Questions:
1. What is parquet file format?
2. Why do we need parquet?
3. How to read parquet file?
4. What makes parquet default choice?
5. What encoding is done on date?
6. What compression technique is used?
7. How to optimize the parquet file?
8. What is row group, column and pages?
9. How projection pruning and predicate pushdown works?

- Doc - [Link](https://parquet.apache.org/docs/concepts/)
- Parquet is a file format.
- Parquet is a Columnar based file format.


Columnar Based File Format and Row Based File Format: [Link](https://blog.devgenius.io/big-data-file-formats-d980f5d07e44) | [Link](https://www.linkedin.com/pulse/day10-data-layout-row-based-vs-column-based-farhan-khan/)
- In Big data, we do write once and read many.
- Hence, using a file format which is faster to read is preferrable to use.
- In case of Column oriented file formats, the way they are stored in disk, it becomes easier to read data from it.
- That is beacuse, suppose we want to read column 1 and column 3 of a data. So, to do that, for row oriented data, we first read column1 of record1 and read it and then jump to column3 of record1 and read it and then jump to Column1 of record2 and read it and then jump to Column3 of record2 and read it and keep repeating this for the rest of the records, This is because, the data stored in row oriented fashion is not continuous and we need to make jumps in the memory. It takes more time. But in case of column oriented data, we first read the complete Column1 and then jump to where Column3 data are stored and read all the Column3 at once. This makes things easier as less memory jumps are required. Which is why reading column oriented data is way easier than row oriented data. But by this logic, row oriented data is faster to write than column oriented data.

OLAP vs OLTP:
- OLAP - Online Analytical Processing
  - Only few columns are read.
  - Column-Oriented file format is used. (Faster to read)
- OLTP - Online Transactional Processing
  - Write -> insert, update, delete
  - Row-Oriented file format is used. (Faster to write)

- At the end of the day we want to reduce cost and time and improve performance of our queries. For which we prefer to use column-oriented file format, Parquet

<pre>
File uploaded to /FileStore/tables/part_r_00000_1a9822ba_b8fb_4d8e_844a_ea30d0801b9e_gz.parquet
</pre>
gz is a compression technique

In [0]:
df = spark.read.parquet("/FileStore/tables/part_r_00000_1a9822ba_b8fb_4d8e_844a_ea30d0801b9e_gz.parquet")
df.show()

# We do not need to give extra parameters to read parquet files as it has many metadata in it to infer all of them itself.
# Parquet is a binary file format, so we cannot normally read it.

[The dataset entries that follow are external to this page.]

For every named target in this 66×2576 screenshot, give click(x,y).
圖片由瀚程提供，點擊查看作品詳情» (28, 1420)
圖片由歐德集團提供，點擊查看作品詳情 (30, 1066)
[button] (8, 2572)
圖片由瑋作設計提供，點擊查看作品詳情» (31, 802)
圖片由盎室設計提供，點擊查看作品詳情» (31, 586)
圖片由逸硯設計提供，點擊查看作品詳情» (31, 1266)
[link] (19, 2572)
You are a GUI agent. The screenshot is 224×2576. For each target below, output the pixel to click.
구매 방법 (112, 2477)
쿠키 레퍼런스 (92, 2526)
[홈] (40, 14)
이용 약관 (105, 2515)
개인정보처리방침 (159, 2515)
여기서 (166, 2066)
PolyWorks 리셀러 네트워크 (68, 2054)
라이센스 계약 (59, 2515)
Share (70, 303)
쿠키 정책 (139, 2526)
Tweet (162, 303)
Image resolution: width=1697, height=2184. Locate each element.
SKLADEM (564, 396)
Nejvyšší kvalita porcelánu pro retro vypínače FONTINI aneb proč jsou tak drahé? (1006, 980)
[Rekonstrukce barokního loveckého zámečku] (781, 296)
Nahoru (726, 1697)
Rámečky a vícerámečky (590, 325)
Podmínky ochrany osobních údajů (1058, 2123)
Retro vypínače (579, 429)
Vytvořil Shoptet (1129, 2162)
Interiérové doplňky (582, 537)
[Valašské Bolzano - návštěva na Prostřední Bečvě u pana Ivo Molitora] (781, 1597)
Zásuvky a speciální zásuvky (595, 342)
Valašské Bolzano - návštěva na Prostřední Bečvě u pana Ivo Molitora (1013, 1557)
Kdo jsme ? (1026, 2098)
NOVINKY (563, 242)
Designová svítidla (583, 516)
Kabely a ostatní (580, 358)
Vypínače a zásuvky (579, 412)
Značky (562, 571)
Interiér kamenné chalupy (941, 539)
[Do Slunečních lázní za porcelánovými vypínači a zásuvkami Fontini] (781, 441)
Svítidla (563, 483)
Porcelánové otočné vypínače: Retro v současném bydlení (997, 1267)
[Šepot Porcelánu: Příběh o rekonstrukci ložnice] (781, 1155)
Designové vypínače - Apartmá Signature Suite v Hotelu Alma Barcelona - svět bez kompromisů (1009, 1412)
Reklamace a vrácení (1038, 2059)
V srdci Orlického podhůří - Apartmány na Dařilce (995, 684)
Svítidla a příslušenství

+--------------------+-------------------+-----+
|   DEST_COUNTRY_NAME|ORIGIN_COUNTRY_NAME|count|
+--------------------+-------------------+-----+
|       United States|            Romania|    1|
|       United States|            Ireland|  264|
|       United States|              India|   69|
|               Egypt|      United States|   24|
|   Equatorial Guinea|      United States|    1|
|       United States|          Singapore|   25|
|       United States|            Grenada|   54|
|          Costa Rica|      United States|  477|
|             Senegal|      United States|   29|
|       United States|   Marshall Islands|   44|
|              Guyana|      United States|   17|
|       United States|       Sint Maarten|   53|
|               Malta|      United States|    1|
|             Bolivia|      United States|   46|
|            Anguilla|      United States|   21|
|Turks and Caicos ...|      United States|  136|
|       United States|        Afghanistan|    2|
|Saint Vincent and..

- Although Parquet is columnar based file format, but to read huge records of data faster, it divides the records into chunks/groups. So that reading becomes faster. So, we can say that in a way, Parquet uses both columnar and row based storage to make reading faster.
- These chunk of records are called Row Group.
  - Row Group is a logical partition to divide our data into smaller chunks for better read.
  - The default size of a Row Group is 128 MB. 
  - Each Row Group contains its own Metadata (Data of data. Like who saved it, when was it saved, number of records, minimum size, max size, etc.).
  - Each Row Group contains multiple Columns.
  - Each Columns contain multible Pages.
  - Each Page has metadata and Values.
  - Values is our actual data.
  - All of these meta data makes Parquet so good to read.
- Parquet is a structured file format.
- It is stored in Binary form.
- [Link](https://karthiksharma1227.medium.com/understanding-parquet-and-its-optimization-opportunities-c7265a360391) | [Link](https://data-mozart.com/parquet-file-format-everything-you-need-to-know/) | [Link](https://towardsdatascience.com/demystifying-the-parquet-file-format-13adb0206705)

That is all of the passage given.